An immense room, airless and dark, with a ceiling bounded by the lake’s volume, a huge mass of water poised directly above. Thin lances of light pierce the murky water, and darts of gold, black and white—carp easily as big as the fat corgi. Under this watery canopy hundreds of faeries weave and turn among each other, bowing and twirling, pairs coming together, moving apart, in some incomprehensible pattern. They are dancing, Sylvie realizes, their movements jerky, so strangely ungraceful for creatures of such beauty, hopping stiffly, elbows held at strange angles, steps shuffling and awkward. Their headdresses of bone and branch, ash and hawthorn, trailing moss and ivy, bend and sway like a forest in windstorm.

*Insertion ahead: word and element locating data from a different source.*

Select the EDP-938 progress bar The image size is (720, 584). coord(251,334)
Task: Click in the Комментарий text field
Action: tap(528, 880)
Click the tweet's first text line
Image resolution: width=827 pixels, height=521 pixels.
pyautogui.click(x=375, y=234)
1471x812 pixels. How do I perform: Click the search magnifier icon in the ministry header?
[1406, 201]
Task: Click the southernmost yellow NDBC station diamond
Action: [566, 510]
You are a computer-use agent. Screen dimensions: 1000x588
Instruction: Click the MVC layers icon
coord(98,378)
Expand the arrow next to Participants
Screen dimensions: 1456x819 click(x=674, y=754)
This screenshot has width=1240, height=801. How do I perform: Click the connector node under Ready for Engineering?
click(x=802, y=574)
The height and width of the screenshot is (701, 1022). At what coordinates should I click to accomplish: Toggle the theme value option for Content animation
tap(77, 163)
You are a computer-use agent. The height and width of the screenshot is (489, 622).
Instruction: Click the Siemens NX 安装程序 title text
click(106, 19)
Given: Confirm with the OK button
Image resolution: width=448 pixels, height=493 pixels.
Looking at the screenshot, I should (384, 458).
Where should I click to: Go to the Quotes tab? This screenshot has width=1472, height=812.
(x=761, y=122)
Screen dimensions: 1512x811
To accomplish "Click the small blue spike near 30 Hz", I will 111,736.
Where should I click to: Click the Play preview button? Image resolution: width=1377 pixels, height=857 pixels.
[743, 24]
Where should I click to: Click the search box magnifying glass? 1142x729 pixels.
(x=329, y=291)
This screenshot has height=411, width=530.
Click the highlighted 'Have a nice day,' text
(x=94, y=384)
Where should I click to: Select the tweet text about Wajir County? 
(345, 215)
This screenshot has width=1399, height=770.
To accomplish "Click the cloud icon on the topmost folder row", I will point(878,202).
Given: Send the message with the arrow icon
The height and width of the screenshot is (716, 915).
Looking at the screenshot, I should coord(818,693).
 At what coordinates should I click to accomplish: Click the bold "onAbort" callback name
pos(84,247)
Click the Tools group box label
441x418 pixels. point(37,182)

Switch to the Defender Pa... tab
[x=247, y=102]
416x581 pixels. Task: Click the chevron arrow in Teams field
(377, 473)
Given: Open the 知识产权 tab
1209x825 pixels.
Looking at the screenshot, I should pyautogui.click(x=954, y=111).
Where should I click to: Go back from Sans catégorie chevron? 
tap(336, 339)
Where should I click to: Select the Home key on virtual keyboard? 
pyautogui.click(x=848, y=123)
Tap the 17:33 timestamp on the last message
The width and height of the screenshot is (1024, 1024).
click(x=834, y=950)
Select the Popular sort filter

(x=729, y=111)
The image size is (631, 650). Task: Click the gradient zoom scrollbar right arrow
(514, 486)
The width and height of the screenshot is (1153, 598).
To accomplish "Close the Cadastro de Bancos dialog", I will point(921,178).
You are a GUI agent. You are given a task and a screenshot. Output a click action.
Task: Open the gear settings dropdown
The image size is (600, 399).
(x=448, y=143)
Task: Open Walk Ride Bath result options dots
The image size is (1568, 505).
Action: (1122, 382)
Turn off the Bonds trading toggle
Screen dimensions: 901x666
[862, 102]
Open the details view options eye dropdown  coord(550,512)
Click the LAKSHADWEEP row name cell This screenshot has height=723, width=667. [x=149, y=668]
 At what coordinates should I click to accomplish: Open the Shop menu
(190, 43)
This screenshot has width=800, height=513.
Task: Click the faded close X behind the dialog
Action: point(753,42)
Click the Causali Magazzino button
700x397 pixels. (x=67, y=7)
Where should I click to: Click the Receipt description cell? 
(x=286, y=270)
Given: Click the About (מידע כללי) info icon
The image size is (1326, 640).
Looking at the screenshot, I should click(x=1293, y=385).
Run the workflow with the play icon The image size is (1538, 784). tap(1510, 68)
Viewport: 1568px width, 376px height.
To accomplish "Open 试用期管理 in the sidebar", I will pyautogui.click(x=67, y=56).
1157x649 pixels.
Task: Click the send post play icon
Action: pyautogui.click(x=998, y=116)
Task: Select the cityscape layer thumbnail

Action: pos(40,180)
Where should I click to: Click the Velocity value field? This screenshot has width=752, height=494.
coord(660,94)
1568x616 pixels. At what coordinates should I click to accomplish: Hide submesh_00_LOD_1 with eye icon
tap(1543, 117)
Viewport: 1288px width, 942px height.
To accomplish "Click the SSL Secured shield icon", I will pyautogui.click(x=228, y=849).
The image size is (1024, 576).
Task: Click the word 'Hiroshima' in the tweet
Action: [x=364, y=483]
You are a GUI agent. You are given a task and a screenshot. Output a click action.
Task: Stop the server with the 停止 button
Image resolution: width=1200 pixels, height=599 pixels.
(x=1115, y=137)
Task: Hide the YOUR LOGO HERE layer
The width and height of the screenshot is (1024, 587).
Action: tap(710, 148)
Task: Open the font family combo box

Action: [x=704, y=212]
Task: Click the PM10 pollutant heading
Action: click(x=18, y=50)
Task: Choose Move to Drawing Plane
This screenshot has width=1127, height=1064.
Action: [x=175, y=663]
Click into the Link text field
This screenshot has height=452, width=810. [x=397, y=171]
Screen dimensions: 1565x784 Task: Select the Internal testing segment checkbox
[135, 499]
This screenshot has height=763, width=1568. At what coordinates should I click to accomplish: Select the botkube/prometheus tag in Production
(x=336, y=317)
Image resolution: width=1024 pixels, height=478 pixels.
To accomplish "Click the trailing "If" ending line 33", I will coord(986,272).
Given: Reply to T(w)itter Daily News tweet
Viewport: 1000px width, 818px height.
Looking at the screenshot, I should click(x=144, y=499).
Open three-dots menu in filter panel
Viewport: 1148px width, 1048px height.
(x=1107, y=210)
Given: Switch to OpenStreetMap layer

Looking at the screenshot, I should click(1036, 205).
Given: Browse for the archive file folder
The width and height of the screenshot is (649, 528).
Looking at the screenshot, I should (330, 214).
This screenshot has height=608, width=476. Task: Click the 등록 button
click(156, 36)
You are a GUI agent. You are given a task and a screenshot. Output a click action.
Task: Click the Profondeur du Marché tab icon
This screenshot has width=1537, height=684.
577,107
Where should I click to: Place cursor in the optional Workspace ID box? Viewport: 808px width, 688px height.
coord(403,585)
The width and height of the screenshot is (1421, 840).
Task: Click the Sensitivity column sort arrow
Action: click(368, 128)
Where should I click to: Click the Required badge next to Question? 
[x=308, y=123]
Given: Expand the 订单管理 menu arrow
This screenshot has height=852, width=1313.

But the ballroom is completely silent, not even the sound of the dancers’ slippers on the floor can be heard. A stage looms above the dance floor and faeries stand upon its height, making motions with strange objects. One clutches a massive rock in each hand, pounding on the skull of a huge horned animal. Another holds a bone to her mouth; another blows on a large shell. A fifth has strung dry leaves on a long stick and shakes the stick like a tambourine. But these facsimile instruments make no noise, no music, no sound at all, or at least no sound that Sylvie can hear. The light shafting through the water wavers, too weak to provide much illumination, so the dancers, their clothes, their hair, seem, even through the enchanted sunglasses, grey and bland. And there on the dais opposite the stage, dark Oberon, with his moonlight hair and his icy eyes. And proud Titania, her rounded shoulders gauzed in heart’s-ease taffetta, a crown of tangled flowers—honeysuckle and heliotrope, yarrow and bluebells—poised on her head. And, lounging between them, Robert Mynwar, bright as the sun. In the Waking World, he glowed; golden hair, golden skin, sapphire eyes. Here, even in the wan watery light, he fairly blazes. Sylvie’s heart catches; she’d forgotten how breathtakingly gorgeous he is, so young and merry. He does not in any way look as sorrowful as the reports had made him out to be. He looks content, and relaxed, albeit a bit petulant; that last expression oh-so-familiar. A small mandolin nestles in his lap, glossy as a lap-dog.

“Proud Oberon, Fierce Titania, King and Queen of all who live Under the Hill,” Mab says. “You bid me send for the guitar called The Queen of Life, and I have done so.”

The corgi makes a sort of bow by settling its stumpy front legs to the floor, wiggles its glorious floof, and Sylvie makes a creaky curtsy. Oberon says: “And you brought a hag, as well, to mar our court, and give us pain to see such ugliness.”

Robert grins at this; he’s looking right at her, but there’s no glimmer of recognition in his eyes. How could there be? He hasn’t seen her in sixty years. But in his mind, it’s been only days; he remembers her, if at all, falsely.

Sylvie says, forcing a quaver in her voice, “Lord and Lady of the Hill, I ask you to pardon me. I come only as the servant to the guitar, the Queen of Life; when it is delivered, I shall withdraw.”

“Oh leave her be, Oberon,” Robert says, “Give me the guitar, granny—” He’s slinking down from the dais now, those supple hips swaying in the way that made all the young kids scream and faint. He thrusts the mandolin at her, takes the guitar-case, clasping it to his chest like a lover, before laying it down on the step.

“Oh you darling,” Robert says, when he opens the lid. “Oh you gorgeous gorgeous girl.”

He swivels into a sitting position; props the Queen of Life on his lap, caresses her curves, running his fingers over her frets, up and down her glittering strings. His eyes dance; the smile he bestows upon her almost breaks Sylvie’s heart anew. “Thank you, granny, for bringing her to me. Tell me, do they remember me in the Waking World? Or am I long forgotten?”